Ekpresi kecewa yang dilakukan pedagang Pasar Banyuwangi itu memang cukup beralasan. Mereka tidak pernah merasakan keadilan. Pedagang di dalam pasar selalu dipungut retribusi setiap hari. Mereka ikut menyumbang Pendapatan Asli Daerah (PAD). Artinya, mereka ikut andil dalam pembangunan di Bumi Blambangan.
Tetapi apa yang mereka dapatkan? Ternyata pemkab membiarkan maraknya PKL berjualan di badan jalan sekitar pasar. Akibatnya, pembeli menjadi tak mau masuk dalam pasar. Transaksi jual beli pun lebih ramai terjadi di tepi jalan.
Akhirnya, para pedagang di dalam Pasar Banyuwangi banyak yang gulung tikar. Selama ini, sudah banyak los pedagang dalam pasar yang tutup karena sepi pembeli. Sepanjang tahun 2008 saja, jumlah bedak dalam pasar yang tutup berjumlah puluhan unit.
Betapa meruginya pemkab kalau membiarkan PKL marak di badan jalan. Sebab, PKL tersebut tidak memberi sumbangsih apa pun dalam pembangunan. Kepala Dinas Pengelolan Pasar Banyuwangi, Abdul Rachman mengakui, Bupati Banyuwangi tidak mewajibkan PKL di jalan tersebut membayar retribusi sejak akhir tahun 2007.
Dilihat dari azas keadilan, pemkab sangat men-dzalimi pedagang dalam pasar.
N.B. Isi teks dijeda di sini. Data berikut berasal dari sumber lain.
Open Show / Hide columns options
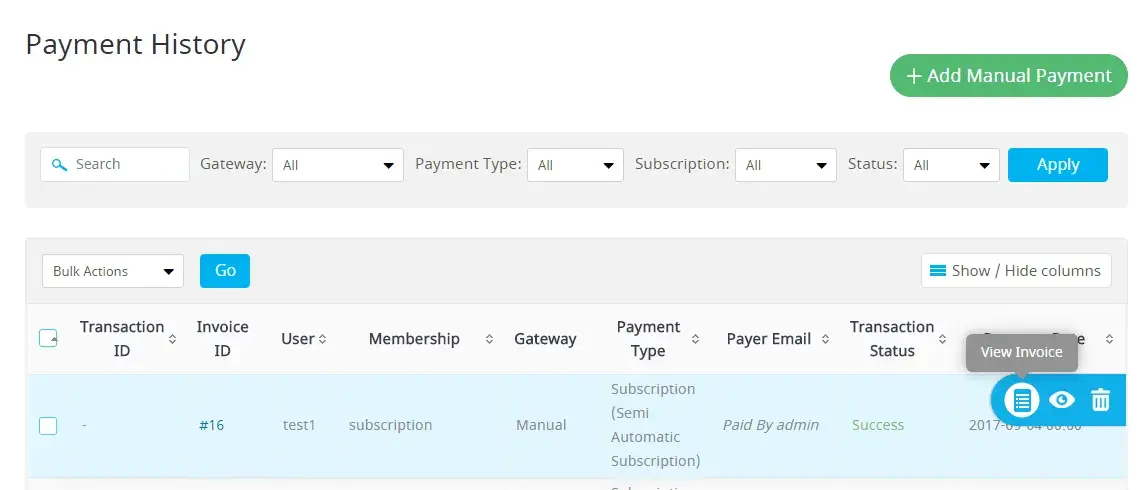Screen dimensions: 1139x490 point(1015,270)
Pedagang selalu dipungut retribusi, sedangkan PKL tidak. Pedagang dalam pasar selalu dijadikan sapi perahan, tetapi tidak pernah difasilitasi kesulitannya.
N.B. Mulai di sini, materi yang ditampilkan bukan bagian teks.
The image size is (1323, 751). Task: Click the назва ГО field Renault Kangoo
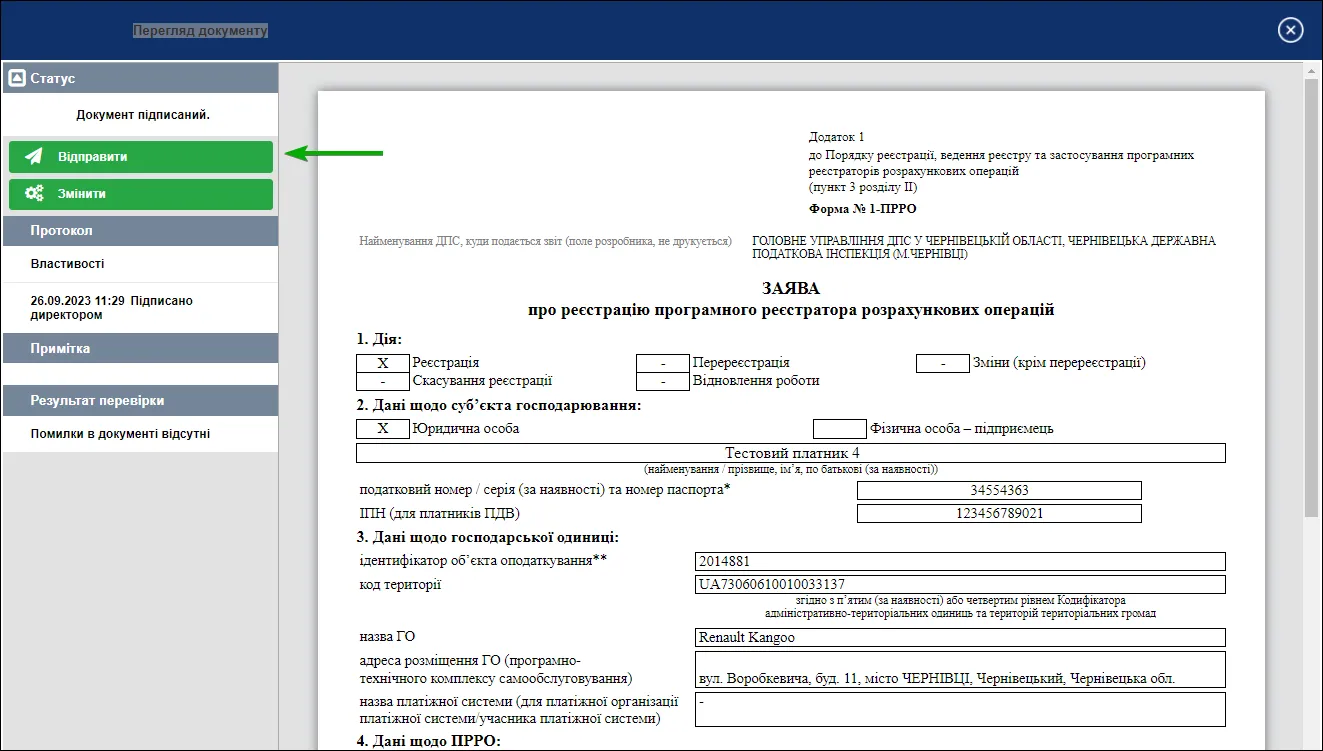(x=960, y=637)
Bukan itu saja kerugian pemkab yang membiarkan maraknya PKL di badan jalan. Pemandangan kota menjadi kumuh. Apalagi, mereka beroperasi di jantung kota Banyuwangi. Ini akan memberikan kesan kurang menyenangkan bagi para pendatang yang baru mengunjungi Kota Gandrung.
Sedangkan bagi warga yang sudah lama paham tentang Banyuwangi, masalah PKL itu akan membuat mereka merasa skeptis dengan pembangunan di daerah ini. Sejak puluhan tahun lalu, wajah Kota Gandrung ini seolah tak pernah berubah. Pasar Besar Banyuwangi yang seharusnya jadi ikon perwajahan dan tata kota, ternyata tidak pernah berubah. Wajahnya selalu kusam dan kusut oleh kekumuhan yang dipicu oleh maraknya PKL di badan jalan.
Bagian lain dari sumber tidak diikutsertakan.